====== DONNÉES DE TRAVAIL ======
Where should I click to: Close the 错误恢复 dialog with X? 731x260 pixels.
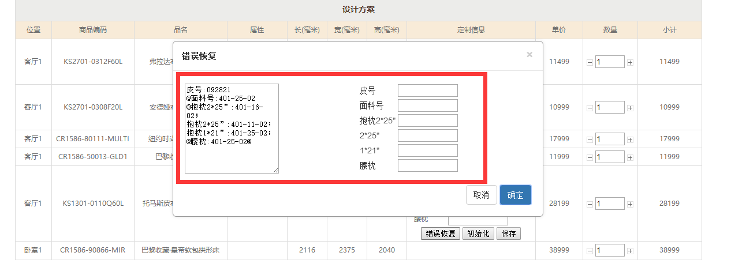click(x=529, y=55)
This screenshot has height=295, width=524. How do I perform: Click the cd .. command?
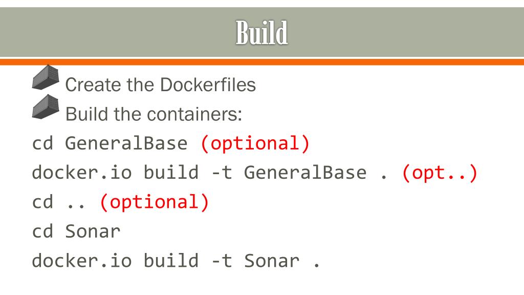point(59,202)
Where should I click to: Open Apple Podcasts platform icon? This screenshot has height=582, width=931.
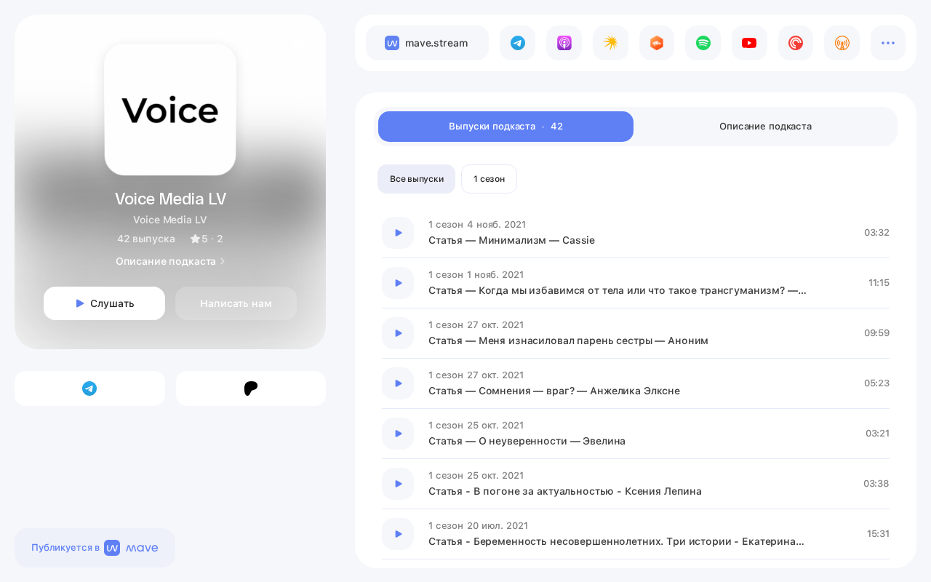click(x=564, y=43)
======
— TRAVAIL À FAIRE —
Renommez « screenshot » en « image » dans tout le matériel ci-dessus et recopiez les lignes sans rien changer d'autre. Omettez les images dans votre réponse.

— SOLUTION DU PROBLÈME —
Where should I click to: Close the 错误恢复 dialog with X? 731x260 pixels.
click(x=529, y=55)
This image has height=295, width=524. How do I perform: Click the cd .. command?
point(59,202)
Where should I click to: Open Apple Podcasts platform icon? This image has height=582, width=931.
click(x=564, y=43)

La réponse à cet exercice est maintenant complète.